_REQUIREMENT:_ When you copy the material, keep each line exactly as it appears.

_DATASET:_
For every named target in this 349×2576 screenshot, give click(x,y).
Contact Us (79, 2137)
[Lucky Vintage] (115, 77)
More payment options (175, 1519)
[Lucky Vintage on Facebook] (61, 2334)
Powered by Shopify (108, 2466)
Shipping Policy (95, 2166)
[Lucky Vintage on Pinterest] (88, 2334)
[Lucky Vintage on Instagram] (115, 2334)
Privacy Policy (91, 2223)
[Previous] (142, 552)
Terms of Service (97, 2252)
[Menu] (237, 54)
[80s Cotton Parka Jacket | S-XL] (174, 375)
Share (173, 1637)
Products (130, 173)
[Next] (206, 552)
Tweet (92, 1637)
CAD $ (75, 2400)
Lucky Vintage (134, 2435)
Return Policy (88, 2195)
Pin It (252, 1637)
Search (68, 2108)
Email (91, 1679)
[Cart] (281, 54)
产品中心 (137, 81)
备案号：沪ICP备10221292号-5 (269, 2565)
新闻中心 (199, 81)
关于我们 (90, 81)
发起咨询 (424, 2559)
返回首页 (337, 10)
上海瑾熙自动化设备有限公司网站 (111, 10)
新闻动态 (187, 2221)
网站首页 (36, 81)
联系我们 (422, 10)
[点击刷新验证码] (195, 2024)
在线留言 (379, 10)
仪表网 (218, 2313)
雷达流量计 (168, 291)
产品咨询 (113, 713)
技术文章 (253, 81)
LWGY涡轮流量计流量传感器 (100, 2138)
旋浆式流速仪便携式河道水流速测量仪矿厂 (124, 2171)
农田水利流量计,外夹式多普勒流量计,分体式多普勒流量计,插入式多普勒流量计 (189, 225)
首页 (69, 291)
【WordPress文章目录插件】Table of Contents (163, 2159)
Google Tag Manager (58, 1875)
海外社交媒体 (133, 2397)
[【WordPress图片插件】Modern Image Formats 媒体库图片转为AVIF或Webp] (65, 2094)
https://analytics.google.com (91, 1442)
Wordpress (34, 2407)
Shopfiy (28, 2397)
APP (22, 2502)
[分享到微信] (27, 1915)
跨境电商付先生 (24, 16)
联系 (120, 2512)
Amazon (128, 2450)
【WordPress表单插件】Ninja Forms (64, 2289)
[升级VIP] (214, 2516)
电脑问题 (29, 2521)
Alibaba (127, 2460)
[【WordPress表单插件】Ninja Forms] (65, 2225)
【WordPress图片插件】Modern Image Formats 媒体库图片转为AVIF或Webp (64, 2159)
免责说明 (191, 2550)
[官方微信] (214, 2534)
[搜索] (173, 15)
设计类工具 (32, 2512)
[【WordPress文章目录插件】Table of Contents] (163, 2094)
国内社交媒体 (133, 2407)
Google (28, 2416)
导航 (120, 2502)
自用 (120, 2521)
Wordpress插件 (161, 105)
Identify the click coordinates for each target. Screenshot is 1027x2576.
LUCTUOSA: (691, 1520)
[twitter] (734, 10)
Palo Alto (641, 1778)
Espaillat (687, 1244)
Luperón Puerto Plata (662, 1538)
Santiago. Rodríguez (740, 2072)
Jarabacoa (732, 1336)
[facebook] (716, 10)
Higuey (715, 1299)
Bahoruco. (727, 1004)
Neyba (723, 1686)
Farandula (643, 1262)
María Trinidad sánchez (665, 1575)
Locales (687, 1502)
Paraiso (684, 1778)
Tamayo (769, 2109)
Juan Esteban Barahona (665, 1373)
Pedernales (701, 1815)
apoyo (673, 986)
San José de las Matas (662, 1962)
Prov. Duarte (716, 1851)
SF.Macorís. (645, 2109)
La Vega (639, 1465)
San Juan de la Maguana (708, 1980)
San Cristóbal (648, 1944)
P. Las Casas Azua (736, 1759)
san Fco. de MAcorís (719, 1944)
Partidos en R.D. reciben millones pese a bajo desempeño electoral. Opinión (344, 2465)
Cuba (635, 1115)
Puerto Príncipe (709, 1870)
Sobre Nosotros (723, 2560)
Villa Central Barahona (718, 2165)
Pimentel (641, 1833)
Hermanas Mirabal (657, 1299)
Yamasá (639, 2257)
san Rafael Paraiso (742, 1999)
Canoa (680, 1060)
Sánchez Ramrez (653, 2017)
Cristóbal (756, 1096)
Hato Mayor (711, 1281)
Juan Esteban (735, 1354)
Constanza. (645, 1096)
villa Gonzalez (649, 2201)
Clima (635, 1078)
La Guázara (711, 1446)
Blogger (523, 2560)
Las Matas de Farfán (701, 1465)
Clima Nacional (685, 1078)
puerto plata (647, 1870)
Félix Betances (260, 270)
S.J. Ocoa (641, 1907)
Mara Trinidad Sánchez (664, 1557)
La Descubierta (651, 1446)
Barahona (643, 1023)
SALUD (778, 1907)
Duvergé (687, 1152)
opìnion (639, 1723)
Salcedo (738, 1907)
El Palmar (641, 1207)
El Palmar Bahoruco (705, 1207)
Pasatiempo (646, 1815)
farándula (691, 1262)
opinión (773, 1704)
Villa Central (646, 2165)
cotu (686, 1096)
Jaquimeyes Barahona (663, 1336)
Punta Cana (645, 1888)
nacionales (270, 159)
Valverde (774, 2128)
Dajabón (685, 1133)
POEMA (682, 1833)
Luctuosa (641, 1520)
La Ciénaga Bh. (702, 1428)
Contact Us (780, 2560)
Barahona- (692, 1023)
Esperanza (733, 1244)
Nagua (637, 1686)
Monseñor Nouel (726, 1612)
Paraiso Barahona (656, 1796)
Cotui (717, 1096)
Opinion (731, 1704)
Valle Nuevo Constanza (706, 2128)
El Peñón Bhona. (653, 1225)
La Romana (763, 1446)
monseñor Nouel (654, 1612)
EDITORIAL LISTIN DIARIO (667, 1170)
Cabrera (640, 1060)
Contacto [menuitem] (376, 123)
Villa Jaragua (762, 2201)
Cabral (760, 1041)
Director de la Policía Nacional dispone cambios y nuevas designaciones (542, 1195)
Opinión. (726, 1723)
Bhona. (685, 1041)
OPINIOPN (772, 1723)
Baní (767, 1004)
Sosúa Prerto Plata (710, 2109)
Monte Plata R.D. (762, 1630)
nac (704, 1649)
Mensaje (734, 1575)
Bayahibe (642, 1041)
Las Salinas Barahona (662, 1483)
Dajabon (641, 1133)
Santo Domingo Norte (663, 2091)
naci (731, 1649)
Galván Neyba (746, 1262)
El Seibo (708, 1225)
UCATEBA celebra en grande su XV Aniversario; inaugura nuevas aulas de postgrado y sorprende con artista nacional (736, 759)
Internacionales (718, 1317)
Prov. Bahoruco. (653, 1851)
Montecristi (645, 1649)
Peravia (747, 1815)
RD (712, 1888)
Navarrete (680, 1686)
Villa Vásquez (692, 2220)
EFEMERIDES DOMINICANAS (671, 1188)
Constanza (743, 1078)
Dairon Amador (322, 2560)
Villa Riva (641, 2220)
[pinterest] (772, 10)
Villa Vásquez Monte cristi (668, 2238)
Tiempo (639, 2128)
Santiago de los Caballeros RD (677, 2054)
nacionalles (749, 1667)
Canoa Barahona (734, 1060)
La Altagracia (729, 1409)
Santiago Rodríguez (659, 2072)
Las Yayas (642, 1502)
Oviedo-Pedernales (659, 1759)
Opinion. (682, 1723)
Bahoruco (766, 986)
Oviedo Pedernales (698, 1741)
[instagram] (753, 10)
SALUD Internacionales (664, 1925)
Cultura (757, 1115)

_EXERCISE RESULT:_
For every named target in this 349×2576 screenshot, give click(x,y).
Contact Us (79, 2137)
[Lucky Vintage] (115, 77)
More payment options (175, 1519)
[Lucky Vintage on Facebook] (61, 2334)
Powered by Shopify (108, 2466)
Shipping Policy (95, 2166)
[Lucky Vintage on Pinterest] (88, 2334)
[Lucky Vintage on Instagram] (115, 2334)
Privacy Policy (91, 2223)
[Previous] (142, 552)
Terms of Service (97, 2252)
[Menu] (237, 54)
[80s Cotton Parka Jacket | S-XL] (174, 375)
Share (173, 1637)
Products (130, 173)
[Next] (206, 552)
Tweet (92, 1637)
CAD $ (75, 2400)
Lucky Vintage (134, 2435)
Return Policy (88, 2195)
Pin It (252, 1637)
Search (68, 2108)
Email (91, 1679)
[Cart] (281, 54)
产品中心 (137, 81)
备案号：沪ICP备10221292号-5 (269, 2565)
新闻中心 (199, 81)
关于我们 (90, 81)
发起咨询 (424, 2559)
返回首页 (337, 10)
上海瑾熙自动化设备有限公司网站 (111, 10)
新闻动态 (187, 2221)
网站首页 (36, 81)
联系我们 (422, 10)
[点击刷新验证码] (195, 2024)
在线留言 (379, 10)
仪表网 (218, 2313)
雷达流量计 (168, 291)
产品咨询 (113, 713)
技术文章 (253, 81)
LWGY涡轮流量计流量传感器 (100, 2138)
旋浆式流速仪便携式河道水流速测量仪矿厂 (124, 2171)
农田水利流量计,外夹式多普勒流量计,分体式多普勒流量计,插入式多普勒流量计 (189, 225)
首页 (69, 291)
【WordPress文章目录插件】Table of Contents (163, 2159)
Google Tag Manager (58, 1875)
海外社交媒体 (133, 2397)
[【WordPress图片插件】Modern Image Formats 媒体库图片转为AVIF或Webp] (65, 2094)
https://analytics.google.com (91, 1442)
Wordpress (34, 2407)
Shopfiy (28, 2397)
APP (22, 2502)
[分享到微信] (27, 1915)
跨境电商付先生 (24, 16)
联系 (120, 2512)
Amazon (128, 2450)
【WordPress表单插件】Ninja Forms (64, 2289)
[升级VIP] (214, 2516)
电脑问题 (29, 2521)
Alibaba (127, 2460)
[【WordPress表单插件】Ninja Forms] (65, 2225)
【WordPress图片插件】Modern Image Formats 媒体库图片转为AVIF或Webp (64, 2159)
免责说明 (191, 2550)
[官方微信] (214, 2534)
[搜索] (173, 15)
设计类工具 (32, 2512)
[【WordPress文章目录插件】Table of Contents] (163, 2094)
国内社交媒体 (133, 2407)
Google (28, 2416)
导航 (120, 2502)
自用 (120, 2521)
Wordpress插件 (161, 105)
Identify the click coordinates for each target. Screenshot is 1027x2576.
LUCTUOSA: (691, 1520)
[twitter] (734, 10)
Palo Alto (641, 1778)
Espaillat (687, 1244)
Luperón Puerto Plata (662, 1538)
Santiago. Rodríguez (740, 2072)
Jarabacoa (732, 1336)
[facebook] (716, 10)
Higuey (715, 1299)
Bahoruco. (727, 1004)
Neyba (723, 1686)
Farandula (643, 1262)
María Trinidad sánchez (665, 1575)
Locales (687, 1502)
Paraiso (684, 1778)
Tamayo (769, 2109)
Juan Esteban Barahona (665, 1373)
Pedernales (701, 1815)
apoyo (673, 986)
San José de las Matas (662, 1962)
Prov. Duarte (716, 1851)
SF.Macorís. (645, 2109)
La Vega (639, 1465)
San Juan de la Maguana (708, 1980)
San Cristóbal (648, 1944)
P. Las Casas Azua (736, 1759)
san Fco. de MAcorís (719, 1944)
Partidos en R.D. reciben millones pese a bajo desempeño electoral. Opinión (344, 2465)
Cuba (635, 1115)
Puerto Príncipe (709, 1870)
Sobre Nosotros (723, 2560)
Villa Central Barahona (718, 2165)
Pimentel (641, 1833)
Hermanas Mirabal (657, 1299)
Yamasá (639, 2257)
san Rafael Paraiso (742, 1999)
Canoa (680, 1060)
Sánchez Ramrez (653, 2017)
Cristóbal (756, 1096)
Hato Mayor (711, 1281)
Juan Esteban (735, 1354)
Constanza. (645, 1096)
villa Gonzalez (649, 2201)
Clima (635, 1078)
La Guázara (711, 1446)
Blogger (523, 2560)
Las Matas de Farfán (701, 1465)
Clima Nacional (685, 1078)
puerto plata (647, 1870)
Félix Betances (260, 270)
S.J. Ocoa (641, 1907)
Mara Trinidad Sánchez (664, 1557)
La Descubierta (651, 1446)
Barahona (643, 1023)
SALUD (778, 1907)
Duvergé (687, 1152)
opìnion (639, 1723)
Salcedo (738, 1907)
El Palmar (641, 1207)
El Palmar Bahoruco (705, 1207)
Pasatiempo (646, 1815)
farándula (691, 1262)
opinión (773, 1704)
Villa Central (646, 2165)
cotu (686, 1096)
Jaquimeyes Barahona (663, 1336)
Punta Cana (645, 1888)
nacionales (270, 159)
Valverde (774, 2128)
Dajabón (685, 1133)
POEMA (682, 1833)
Luctuosa (641, 1520)
La Ciénaga Bh. (702, 1428)
Contact Us (780, 2560)
Barahona- (692, 1023)
Esperanza (733, 1244)
Nagua (637, 1686)
Monseñor Nouel (726, 1612)
Paraiso Barahona (656, 1796)
Cotui (717, 1096)
Opinion (731, 1704)
Valle Nuevo Constanza (706, 2128)
El Peñón Bhona. (653, 1225)
La Romana (763, 1446)
monseñor Nouel (654, 1612)
EDITORIAL LISTIN DIARIO (667, 1170)
Cabrera (640, 1060)
Contacto [menuitem] (376, 123)
Villa Jaragua (762, 2201)
Cabral (760, 1041)
Director de la Policía Nacional dispone cambios y nuevas designaciones (542, 1195)
Opinión. (726, 1723)
Bhona. (685, 1041)
OPINIOPN (772, 1723)
Baní (767, 1004)
Sosúa Prerto Plata (710, 2109)
Monte Plata R.D. (762, 1630)
nac (704, 1649)
Mensaje (734, 1575)
Bayahibe (642, 1041)
Las Salinas Barahona (662, 1483)
Dajabon (641, 1133)
Santo Domingo Norte (663, 2091)
naci (731, 1649)
Galván Neyba (746, 1262)
El Seibo (708, 1225)
UCATEBA celebra en grande su XV Aniversario; inaugura nuevas aulas de postgrado y sorprende con artista nacional (736, 759)
Internacionales (718, 1317)
Prov. Bahoruco. (653, 1851)
Montecristi (645, 1649)
Peravia (747, 1815)
RD (712, 1888)
Navarrete (680, 1686)
Villa Vásquez (692, 2220)
EFEMERIDES DOMINICANAS (671, 1188)
Constanza (743, 1078)
Dairon Amador (322, 2560)
Villa Riva (641, 2220)
[pinterest] (772, 10)
Villa Vásquez Monte cristi (668, 2238)
Tiempo (639, 2128)
Santiago de los Caballeros RD (677, 2054)
nacionalles (749, 1667)
Canoa Barahona (734, 1060)
La Altagracia (729, 1409)
Santiago Rodríguez (659, 2072)
Las Yayas (642, 1502)
Oviedo-Pedernales (659, 1759)
Opinion. (682, 1723)
Bahoruco (766, 986)
Oviedo Pedernales (698, 1741)
[instagram] (753, 10)
SALUD Internacionales (664, 1925)
Cultura (757, 1115)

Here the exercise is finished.